I went in September. Apart from the drizzles, the weather was pleasing in general.
7 Useful Tips for Badami-Aihole-Pattadakal

Keep these things in mind to have a comfortable trip to Badami.
1. Book a stay where the staff speaks Hindi/English because the locals mostly speak Kannada.
2. To enjoy the weather, wear shorts, tees, and sports shoes/sandals.
3. Carry a water bottle, hat, and shades to bear the heat.
4. You can hire a guide if you need more context behind the temples, but it can get costly. Consult your stay for recommendations.
5. Be careful of the bats and the foul smell inside the deeper end of the temples.
6. Beware of your belongings when you go to isolated places, as monkeys are common.

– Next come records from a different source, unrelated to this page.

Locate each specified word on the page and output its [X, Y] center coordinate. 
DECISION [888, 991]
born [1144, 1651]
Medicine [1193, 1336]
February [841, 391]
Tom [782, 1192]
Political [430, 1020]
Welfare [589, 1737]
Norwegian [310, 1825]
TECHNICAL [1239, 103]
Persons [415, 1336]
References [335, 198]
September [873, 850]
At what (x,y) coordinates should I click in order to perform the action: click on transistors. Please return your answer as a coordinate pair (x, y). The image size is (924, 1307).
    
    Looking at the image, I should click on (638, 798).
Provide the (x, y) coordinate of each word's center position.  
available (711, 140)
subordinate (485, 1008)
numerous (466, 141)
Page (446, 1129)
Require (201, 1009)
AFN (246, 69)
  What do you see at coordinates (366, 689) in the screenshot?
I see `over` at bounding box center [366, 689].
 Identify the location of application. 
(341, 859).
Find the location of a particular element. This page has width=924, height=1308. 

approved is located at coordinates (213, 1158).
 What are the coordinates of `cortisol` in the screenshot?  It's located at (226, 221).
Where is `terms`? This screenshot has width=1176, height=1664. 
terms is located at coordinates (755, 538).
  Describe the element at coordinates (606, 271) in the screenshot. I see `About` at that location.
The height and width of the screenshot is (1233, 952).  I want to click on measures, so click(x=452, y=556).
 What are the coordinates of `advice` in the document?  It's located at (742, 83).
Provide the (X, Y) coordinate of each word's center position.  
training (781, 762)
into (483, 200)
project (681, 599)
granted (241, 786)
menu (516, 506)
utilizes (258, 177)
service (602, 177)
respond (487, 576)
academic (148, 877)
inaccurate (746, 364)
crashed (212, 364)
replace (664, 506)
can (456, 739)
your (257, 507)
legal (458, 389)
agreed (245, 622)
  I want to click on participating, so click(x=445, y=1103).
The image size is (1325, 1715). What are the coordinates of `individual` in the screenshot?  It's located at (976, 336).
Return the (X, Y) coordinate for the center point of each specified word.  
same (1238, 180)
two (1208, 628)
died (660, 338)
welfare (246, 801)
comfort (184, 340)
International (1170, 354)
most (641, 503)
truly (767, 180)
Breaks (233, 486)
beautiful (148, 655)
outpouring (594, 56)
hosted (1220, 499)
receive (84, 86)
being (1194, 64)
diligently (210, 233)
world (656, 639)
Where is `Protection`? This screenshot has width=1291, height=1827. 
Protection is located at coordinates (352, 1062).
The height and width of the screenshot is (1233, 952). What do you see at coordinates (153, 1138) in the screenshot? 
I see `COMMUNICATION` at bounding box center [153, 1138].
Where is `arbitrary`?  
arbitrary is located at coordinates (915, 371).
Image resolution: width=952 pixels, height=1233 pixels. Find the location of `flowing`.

7. While you’ll find roadside eateries in Aihole and Pattadakal, you don’t want to risk food poisoning. For that reason, I recommend carrying dry fruits, fruits, and snacks.
Visit Badami Only For These 2 Reasons

I have said it before, but it’s worth reminding you again. You should visit Badami-Aihole-Pattadakal for these two reasons:
- Architecture
- History
(Otherwise, it will be a waste of time.)
I was blown away by the architecture of the temples, which will put most of our modern infrastructure to shame.
And because I got so invested in the architecture, I ended up searching Wikipedia to learn the history behind it.
Now that I have visited Badami, I understand why Google kept recommending this place when I was doing my research on Hampi.
Frequently Asked Questions (FAQs)
1. Can we cover Badami, Aihole, and Pattadakal in one day?
Yes, it’s possible, but only if you have supersonic speed like Flash (from DC).
2. Is Pattadakal worth visiting?
For sure. It’s a UNESCO World Heritage Site, which is known for its blend of northern and southern architecture in its temples.
3. How much time is required to explore Badami?
It took me half a day to explore Badami. It depends on your speed.
4. What is the dress code in Badami?
No dress code as such. Just wear what’s comfortable for you.
5. Are Badami and Aihole the same?
Somewhat but not entirely. In Badami, you’ll find rugged sandstone hills, a lake right next to it, and a fort apart from a few temples. Meanwhile, Aihole is exclusively known for its Hindu, Buddhist, and Jain temples.